Les notes d’intention des auteurs et de Virgin
étaient ambitieuses, assurément, mais également
quelque peu tournées dans un langage fleurant bon
l’auto-promotion. Voire même le
tape-à-l’œil ! En effet, malgré la mise en
avant du célèbre réalisateur Shekhar Kapur, il
n’est pas scénariste, et on se doute bien que son
rôle réel a dû tout de même rester mineur, une
fois les bases posées.
Et parlons-en ! Les auteurs ont choisi de ne pas se « limiter
» à une transposition classique de ce mythe fondateur de
la culture indienne, simplement et paresseusement mis en images. De
quoi mettre en avant des thèmes actuels, comme
l’écologie et ne pas se fermer les portes d’une
certaine SF.
Mais le scénariste Shamik Dasgupta semble savoir que c’est
dans les vieux pots que l’on fait les meilleurs soupes ! Aussi
s’appuie-t-il sur des personnages et des ressorts
scénaristiques puissants, quand bien même se
révèlent-ils archétypaux ou tout à fait
classiques. Ce premier recueil est toutefois loin de se conclure sur un
happy-end, et aussi fort et héroïque soit-il, Rama ne peut
pas tout. De quoi demeurer intrigué de bout en bout, à
défaut d’être pleinement captivé pour
l’instant.
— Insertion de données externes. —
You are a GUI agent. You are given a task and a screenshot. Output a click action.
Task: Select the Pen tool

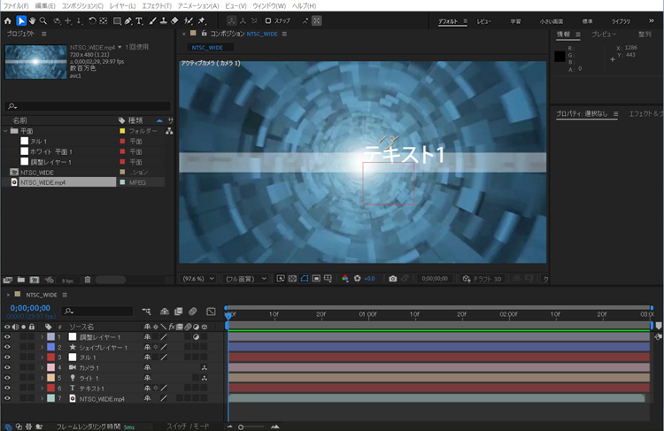click(128, 20)

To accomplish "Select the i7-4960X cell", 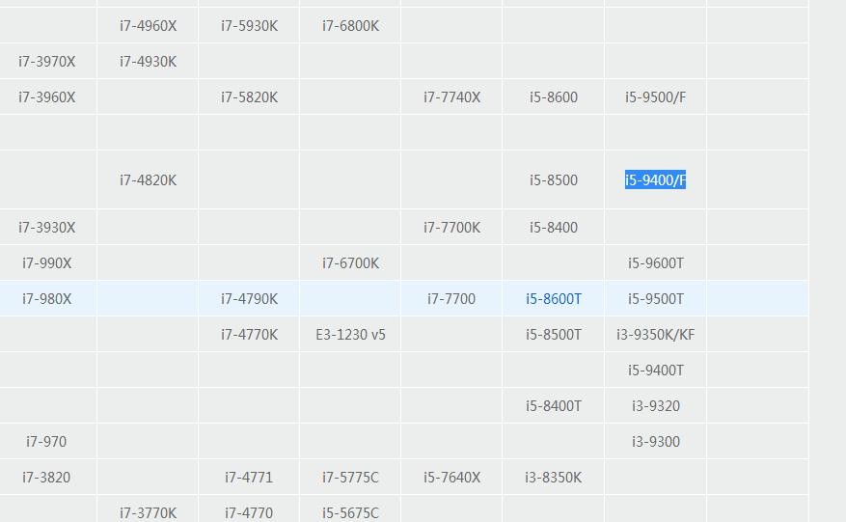I will coord(148,26).

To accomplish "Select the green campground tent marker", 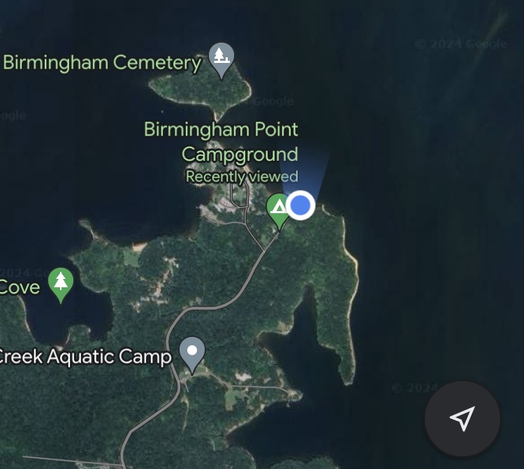I will pyautogui.click(x=278, y=211).
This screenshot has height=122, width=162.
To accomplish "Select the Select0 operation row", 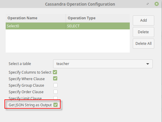I will (68, 26).
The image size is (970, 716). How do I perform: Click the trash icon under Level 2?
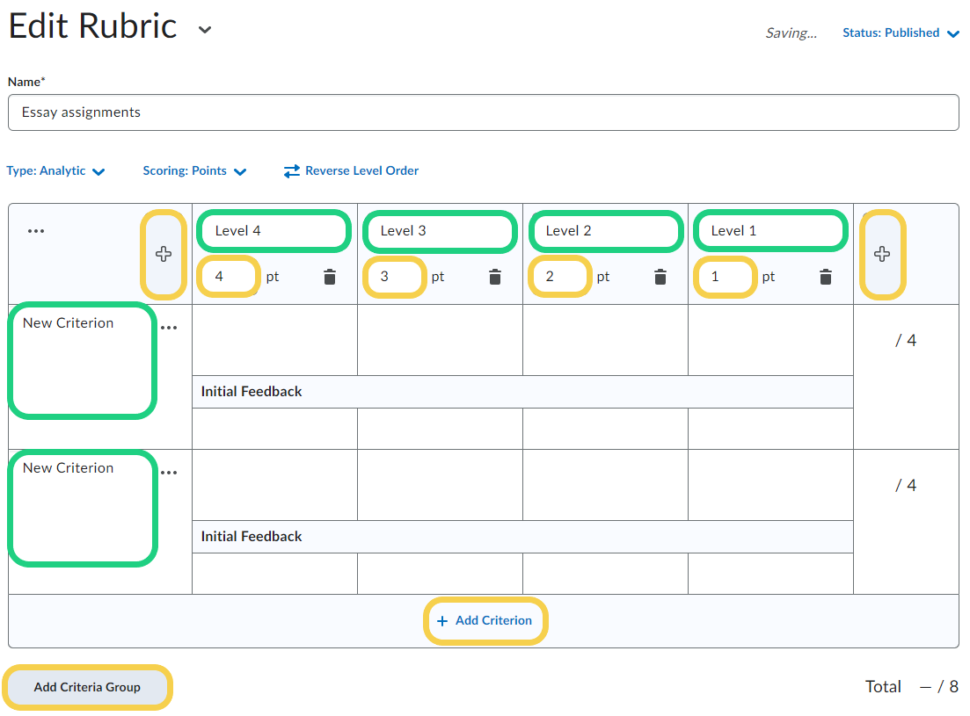click(660, 277)
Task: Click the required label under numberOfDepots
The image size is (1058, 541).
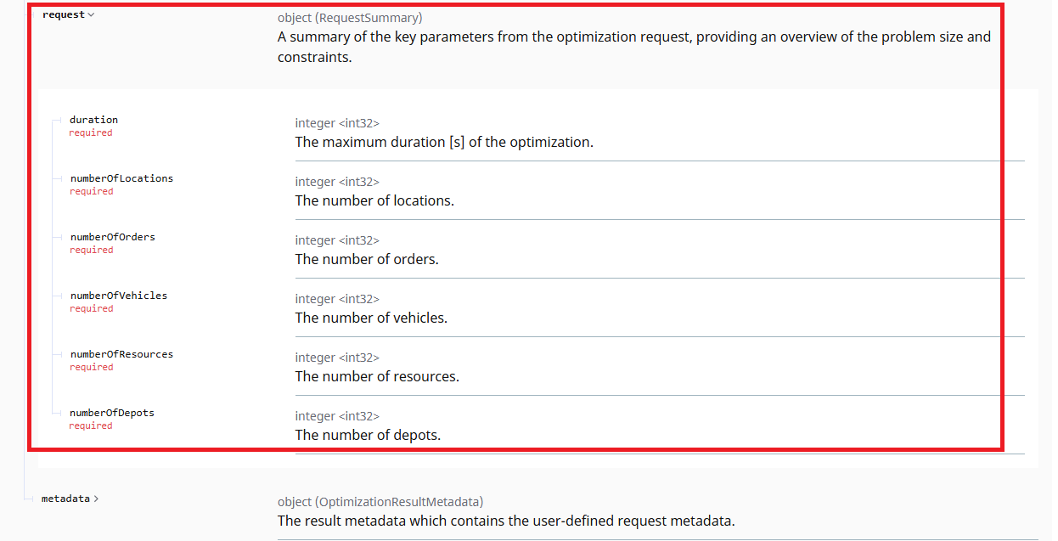Action: coord(91,426)
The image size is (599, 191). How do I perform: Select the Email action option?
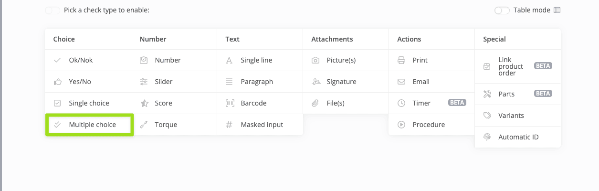pos(421,82)
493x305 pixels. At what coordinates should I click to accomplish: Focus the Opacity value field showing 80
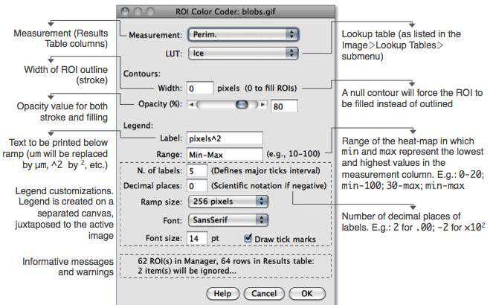(283, 106)
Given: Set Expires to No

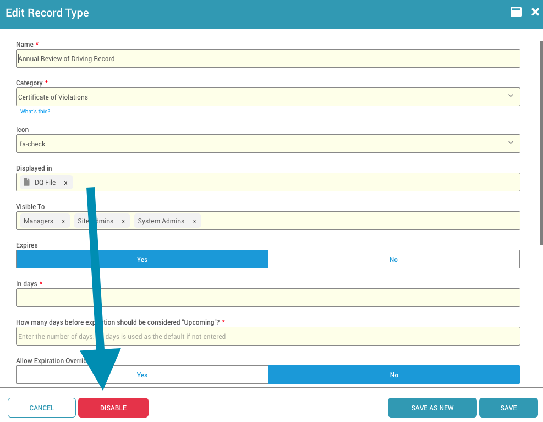Looking at the screenshot, I should [x=393, y=260].
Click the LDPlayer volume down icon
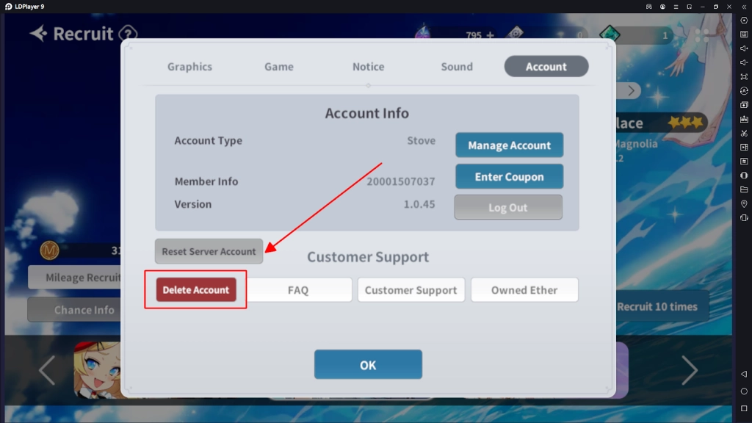 click(x=744, y=62)
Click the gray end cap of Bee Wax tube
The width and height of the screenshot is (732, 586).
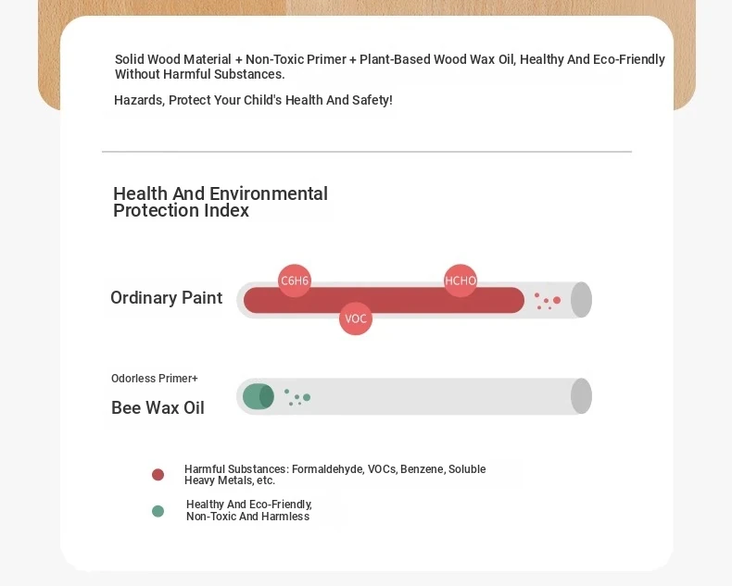pyautogui.click(x=581, y=395)
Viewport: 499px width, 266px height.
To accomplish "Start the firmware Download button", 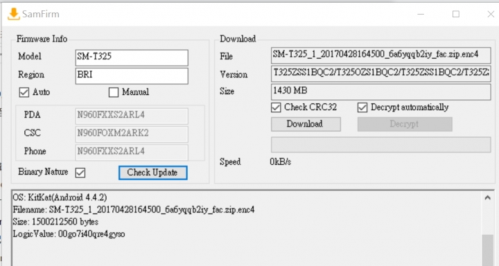I will click(x=306, y=124).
Et ce malgré quelques transitions un peu
abruptes qui donnent parfois un peu de confusion.
Abhishek Singh au dessin, et Ashwin Chikerur à la colorisation,
apportent en tous les cas une vraie personnalité à cette
adaptation au vrai sens du terme. Le duo ne lésine pas sur les
vues et cadrages épiques et iconiques, tout en sachant garder
une certaine mesure, mais non sans éviter quelques petites
maladresses de temps à autres. Une chose est sûre, nous
sommes loin du tout venant de la production américaine dans ce
domaine !
Somme toute, scénario et dessin peuvent encore
s’améliorer afin de parvenir un résultat à
la hauteur des attentes légitimement placées en lui, mais
ce Râmayan 3392 se montre d’ores et déjà des plus correctement ficelés.